What you will do:
Print the entries from the line containing "The height and" through the line containing "Action: coord(429,83)", both ends included, without the pictures.

The data:
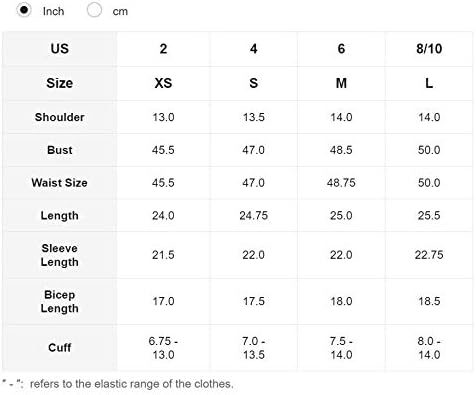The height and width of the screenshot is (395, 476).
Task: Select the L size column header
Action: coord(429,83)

* * *

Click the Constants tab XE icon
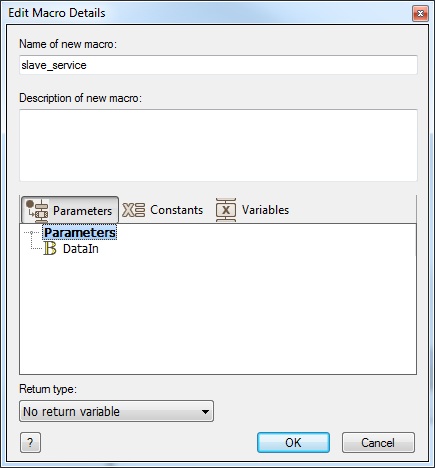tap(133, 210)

Written response:
The height and width of the screenshot is (395, 476).
Task: Select the L size column header
Action: coord(429,83)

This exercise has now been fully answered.